A total of 1,847 people working on one of Institut Curie’s three Paris region sites (Paris, Saint-Cloud, Orsay) volunteered to take part. All of those included in the study gave blood samples and completed a questionnaire on their symptoms, which allowed precise correlation between immune response and symptoms.

In the Institut Curie teams and in collaboration with the Pasteur - Theravectys shared laboratory, we developed sensitive very high-throughput LuLISA and PNT[1] methods to quantify the response in antibodies, and its neutralizing activity in people infected with SARS-CoV-2” explains Thierry Rose, researcher in the Cellular Biology of Lymphocytes unit at Institut Pasteur.

The prevalence of the SARS-CoV-2 infection is under-estimated

Drawn between May and July 2020, 11% of the 1,847 serum samples analyzed contained SARS-CoV-2 antibodies. Among positive individuals, 21% were asymptomatic. In addition, in 5% of the participants in whom infection was proven by RT-PCR tests, the analyses showed no antibodies (IgG type).

Among all participants, loss of smell and loss of taste appeared in 52% of individuals positive for antibodies (IgG) and in 3% of negative individuals. However, if we consider the people who lost their sense of taste and smell, 30% of them were negative (no antibodies in their serum), while at the peak of the epidemic they had presented with other symptoms related to SARS-CoV-2 infection. This result suggests that the actual prevalence of infection may have reached 16.6%.

Furthermore, in serums obtained 4 to 8 weeks after the first sample, the analyses revealed that the half-life (i.e. the time needed for the concentration of antibodies to decrease by 50%) of the neutralizing antibodies was only 4 weeks. During retrospective studies, this could lead to under-estimation of the actual prevalence of infection. Nonetheless, the loss of specific circulating antibodies does not necessarily signal the loss of protection. Indeed, seroconversion is accompanied by persistence of specific “memory” T and B cells that prolong immunity in individuals.
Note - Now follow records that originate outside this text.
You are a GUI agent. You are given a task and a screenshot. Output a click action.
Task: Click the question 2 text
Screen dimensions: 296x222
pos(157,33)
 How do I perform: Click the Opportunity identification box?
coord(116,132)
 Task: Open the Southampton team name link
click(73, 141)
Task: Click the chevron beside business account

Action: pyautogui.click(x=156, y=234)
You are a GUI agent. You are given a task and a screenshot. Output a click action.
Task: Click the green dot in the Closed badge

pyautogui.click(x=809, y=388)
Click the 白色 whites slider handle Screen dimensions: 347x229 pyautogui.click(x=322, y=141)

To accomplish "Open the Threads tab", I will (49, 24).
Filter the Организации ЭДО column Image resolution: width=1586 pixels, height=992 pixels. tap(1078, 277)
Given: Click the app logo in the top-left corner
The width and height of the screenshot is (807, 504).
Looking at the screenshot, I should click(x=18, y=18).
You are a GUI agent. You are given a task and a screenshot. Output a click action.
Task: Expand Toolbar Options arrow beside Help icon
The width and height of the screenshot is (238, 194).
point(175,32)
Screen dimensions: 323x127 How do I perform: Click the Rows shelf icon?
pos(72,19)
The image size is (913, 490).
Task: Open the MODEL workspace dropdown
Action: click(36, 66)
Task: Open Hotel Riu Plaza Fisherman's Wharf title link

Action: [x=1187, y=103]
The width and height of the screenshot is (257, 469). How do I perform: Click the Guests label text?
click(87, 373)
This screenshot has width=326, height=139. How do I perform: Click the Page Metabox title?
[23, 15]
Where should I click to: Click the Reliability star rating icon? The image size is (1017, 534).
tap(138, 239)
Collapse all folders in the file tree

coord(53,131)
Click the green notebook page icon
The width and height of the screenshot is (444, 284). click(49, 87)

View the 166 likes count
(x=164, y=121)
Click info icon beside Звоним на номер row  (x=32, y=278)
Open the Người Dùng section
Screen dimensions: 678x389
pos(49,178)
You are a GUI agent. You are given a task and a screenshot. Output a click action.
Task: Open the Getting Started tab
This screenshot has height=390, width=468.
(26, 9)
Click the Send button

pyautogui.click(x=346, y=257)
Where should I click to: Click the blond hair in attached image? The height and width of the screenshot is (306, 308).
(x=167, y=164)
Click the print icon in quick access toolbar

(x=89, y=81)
To track the evolution of seroprevalence during and after the epidemic’s second wave in October/November, the Curio-O-SA study will be extended for one year. A second sample was taken in 1,000 people included in the study. Moreover, an additional study allowed volunteers from Institut Pasteur to join participants with rhino-pharyngeal swabs taken, on which a combination of infection and immune and inflammatory response markers will be quantified.

[1] LuLISA: Luciferase-linked immunosorbent assay refers to a method for quantifying biomolecules, in this case specific IgG in the serum of tested individuals, by bioluminescence of a deep-sea shrimp luciferase.PNT: Pseudo-Neutralization Test refers to a method for quantifying the neutralization capacity of antibodies on the penetration of CoV2 pseudo-viruses in their target cells.


Référence :

High seroprevalence but shortlived immune response to SARSCoV2 infection in Paris. François Anna, Sophie Goyard, Ana Ines Lalanne, Fabien Nevo, Marion Gransagne, Philippe Souque, Delphine Louis, Véronique Gillon, Isabelle Turbiez, François‐Clément Bidard, Aline Gobillion, Alexia Savignoni, Maude Guillot‐Delost, François Dejardin, Evelyne Dufour, Stéphane Petres, Odile Richard‐Le Goff, Zaineb Choucha, Olivier Helynck, Yves L. Janin, Nicolas Escriou, Pierre Charneau, Franck Perez, Thierry Rose, Olivier Lantz. European Journal of immunology.